To evaluate a dataset, use the run subcommand, along with a hit_spec to define hits, along with the path to your dataset (input), and a path to save the results (output).

Input File Format

input will be read in using pandas.read_table(), which expects tab-delimited, long-form data. Columns must be named, but can be named anything you like, as you will tell JEDER which columns to look at for what information. The file may be compressed with a standard file extension. You must supply the following information in your input file:

  • expid some unique (within each replicate) identifier for this observation in the screen.
  • repid some identifier describing to which replicate does this observation belong.
  • one or more data columns, referenced in the hit_spec passed on the command line.

Hit Specification

hit_spec: A "hit" is defined using a combination of threholds on one or more
         columns. Use the column names from the input file as variables.
         
         Currently supported syntax
         BASIC AND "(score < -0.08) & (pvalue < 0.05)"
         RELATIVE  "(col_A > col_B) & (col_C > 0)"

         Future work: 

         NO SPACES "(score<-0.08)&(pvalue<0.05)"
         ORs       "(score < -0.08) | (score  > 0.08)"

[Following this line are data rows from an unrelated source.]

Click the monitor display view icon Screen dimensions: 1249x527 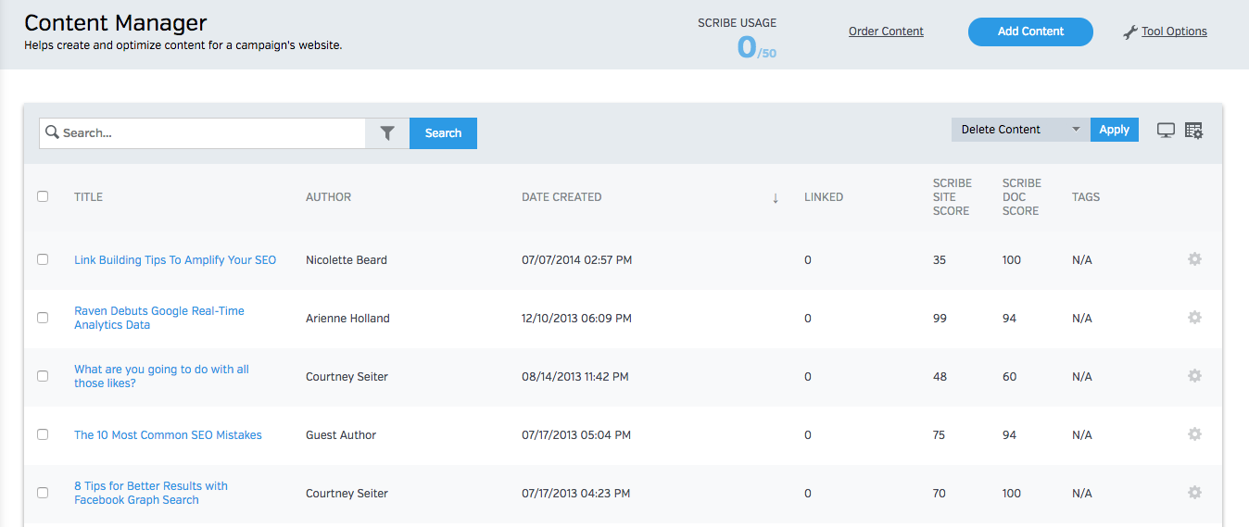tap(1166, 131)
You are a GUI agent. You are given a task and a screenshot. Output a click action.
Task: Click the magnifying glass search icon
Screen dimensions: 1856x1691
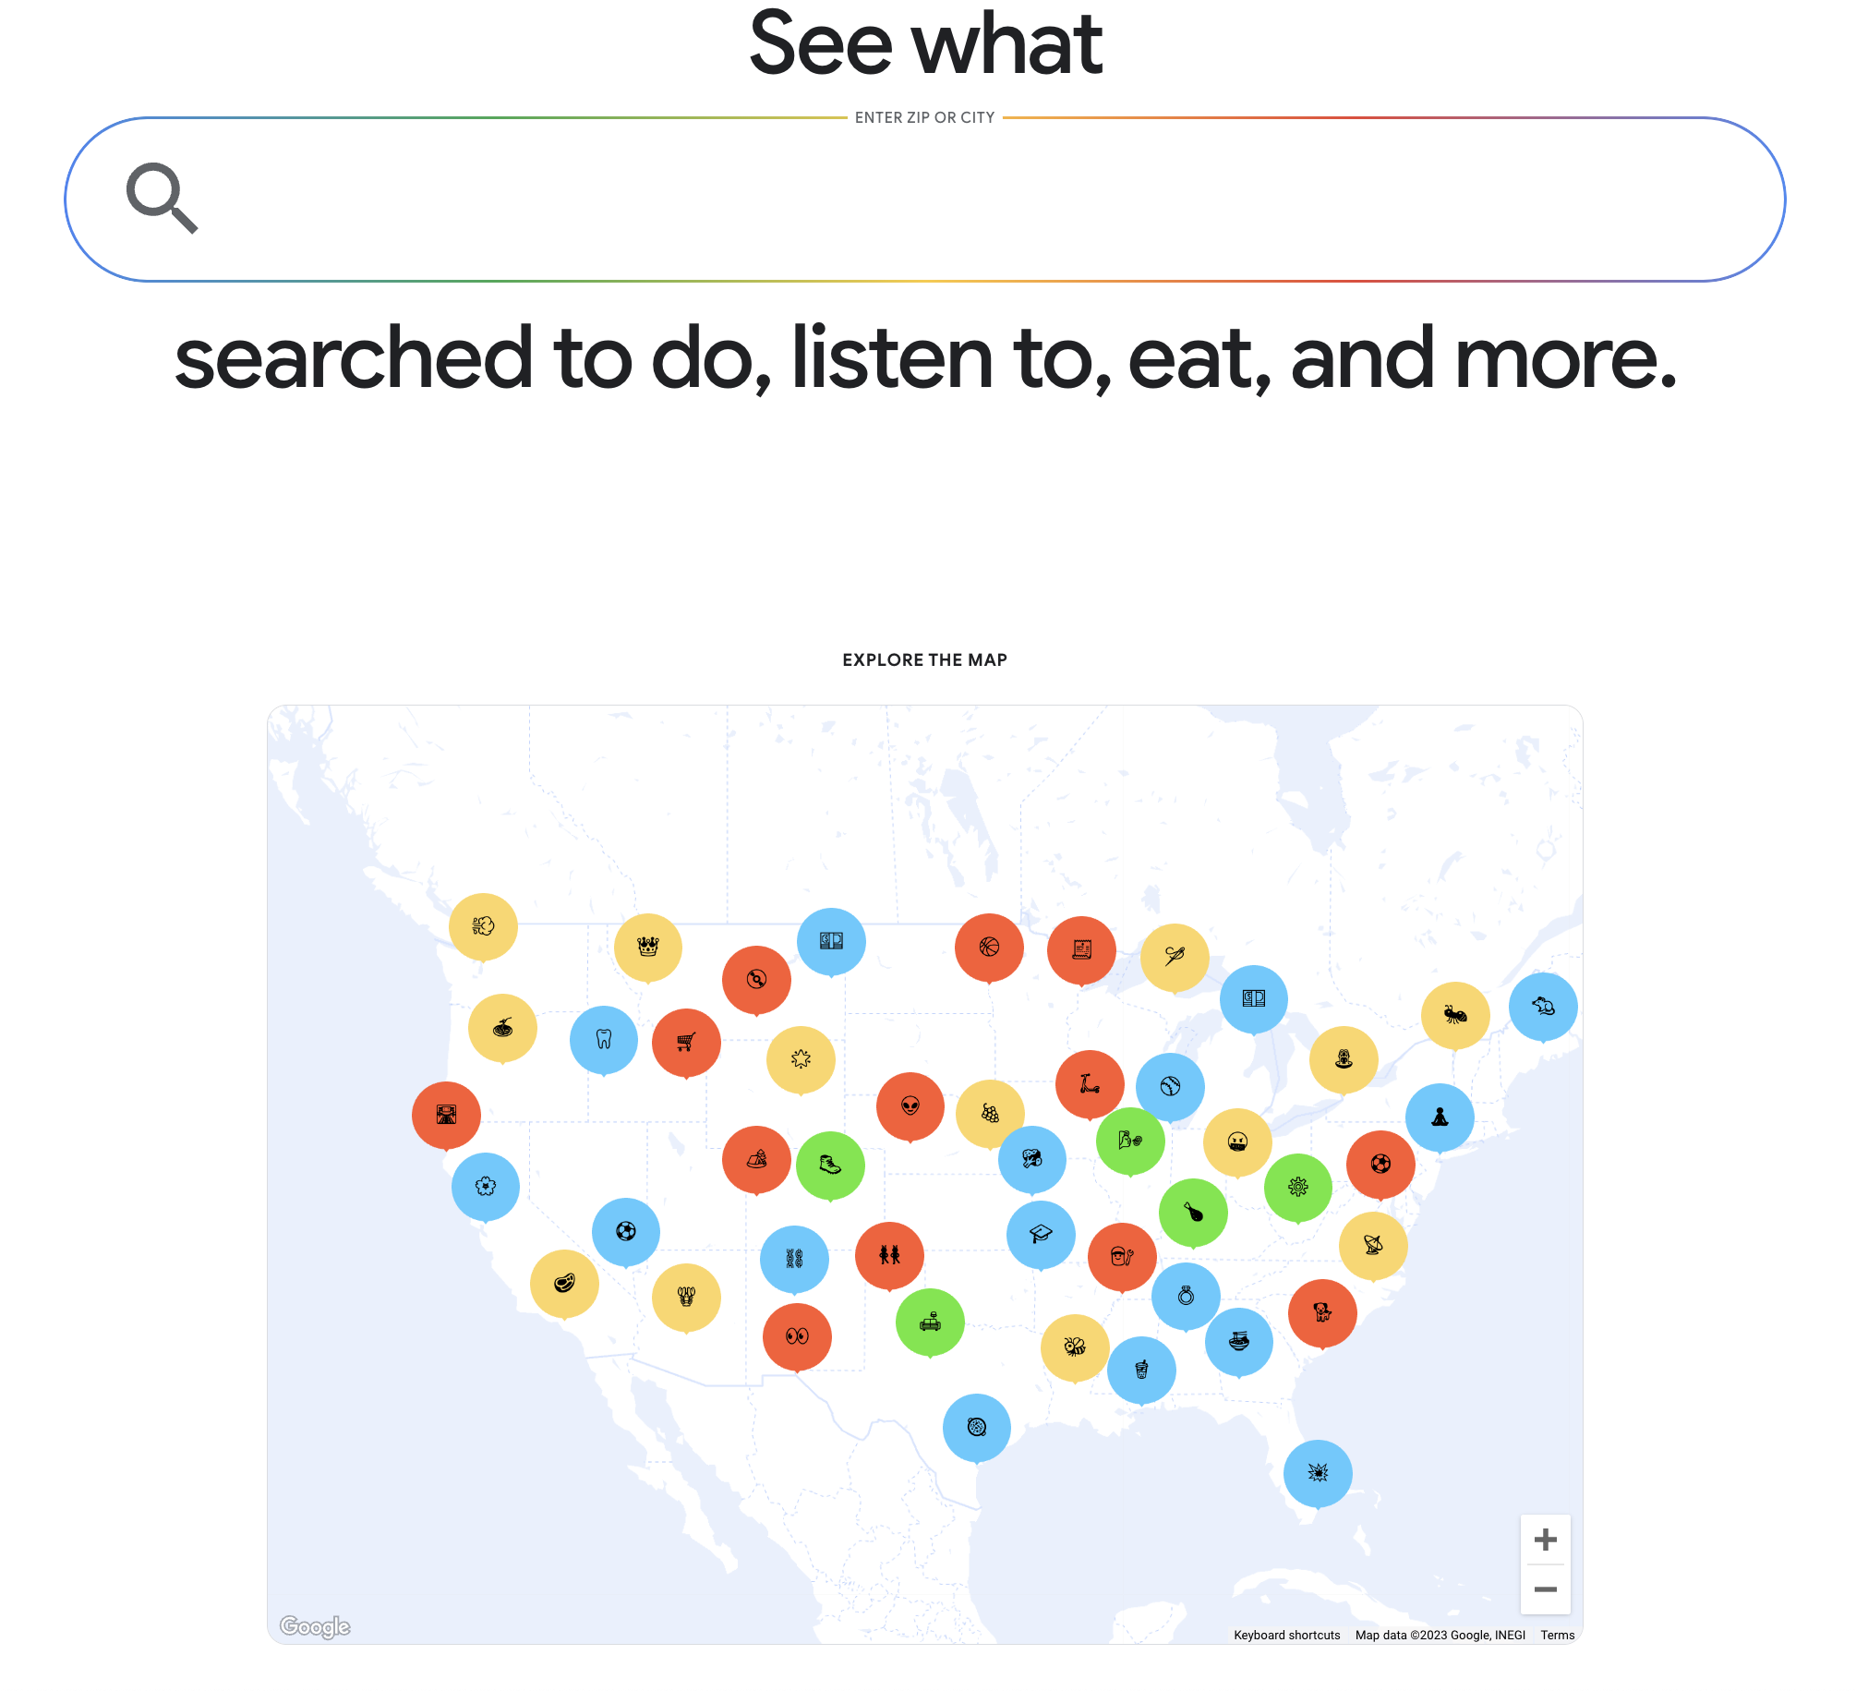(x=162, y=199)
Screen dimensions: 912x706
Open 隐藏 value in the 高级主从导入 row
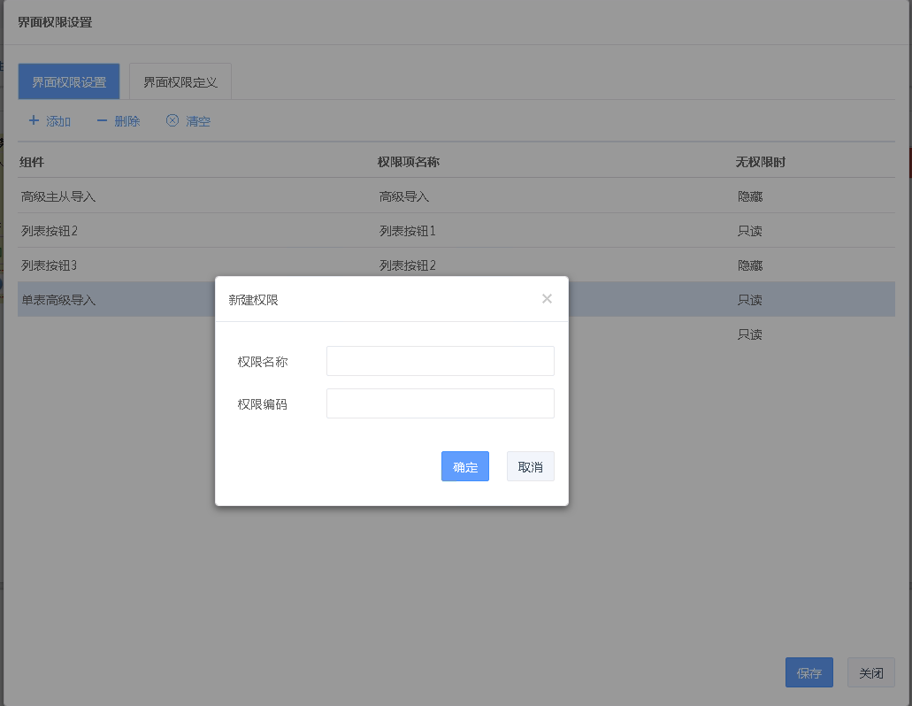(x=750, y=196)
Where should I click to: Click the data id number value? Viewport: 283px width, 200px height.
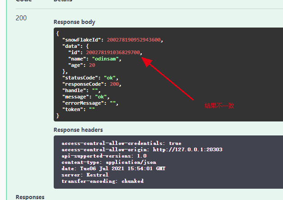pyautogui.click(x=113, y=52)
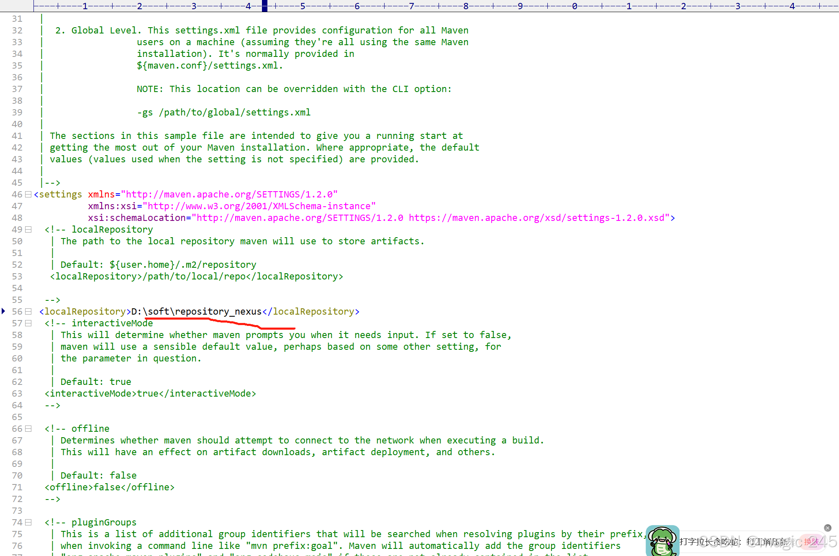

         Nested expressions are not allowed, and evaluated left to right.
         e.g. ( A | B & C) is evaluated as ((A | B) & C)
         If you need more complex logic, you will have to preprocess
         your data, and include the result in a column 

Example

Suppose we have an input file, input.txt, with four columns: GENE, REPLICATE, SCORE, and PVALUE; and we wish to evaluate the profiles with the following rule: "a hit is defined as a SCORE > 0.08 AND a PVALUE < 0.05." We can then run JEDER thus:

jeder.py run --expid=GENE --repid=REPLICATE "(SCORE > 0.08) & (PVALUE < 0.05)" input.txt results.hdf5

Once it has completed, and saved the results to results.hdf5 can view the results with:

jeder.py view results.hdf5

This would use the default options for number of iterations, and ranges to search for FPR / FNR rates. You will very likely have to run JEDER multiple times, successively narrowing the search ranges until you find a range that outputs "well-behaved" posterior distributions. The ranges to search can be defined on the command line, for example to limit the prior for FPR from 2%-3%, run:

jeder.py run --expid=GENE --repid=REPLICATE "(SCORE > 0.08) & (PVALUE < 0.05)" input.txt results.hdf5 --fpr=0.02,0.03

Options

JEDER uses docopt to parse the command line, and therefore is pretty permissive about where you put options, and should throw an intelligible error when it can't figure out what you give it.

See also, jeder.py --help

Options:
   -b --burn=<int>         [default: 100] how many initial iterations
   -i --iterations=<int>   [default: 1000] how many subsequent iterations
   -e --expid=<colname>    [default: expid] which col contains the experiment id
   -r --repid=<colname>    [default: repid] which col contains the replicate id
   -p --fpr=<pspec>        [default: 0,0.05]  the prior distrubution for the FPR
   -n --fnr=<pspec>        [default: 0.2,0.8] the prior distrubution for the FNR
   -s --standard=<runfile> take "truth" vector from previous run instead of estimating it
   -t --trace              [default: False] save the profile trace (see NOTE) 
   -c --clobber            overwrite output file
   -q --quiet              do not print out messages, and disable the progress bar
   -h --help               show this help